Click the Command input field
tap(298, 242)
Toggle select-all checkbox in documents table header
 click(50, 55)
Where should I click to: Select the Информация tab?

● Assignment
Each entry shown above should be copied out exactly.

● Result of the exercise
Click the Command input field
tap(298, 242)
Toggle select-all checkbox in documents table header
 click(50, 55)
Where should I click to: Select the Информация tab?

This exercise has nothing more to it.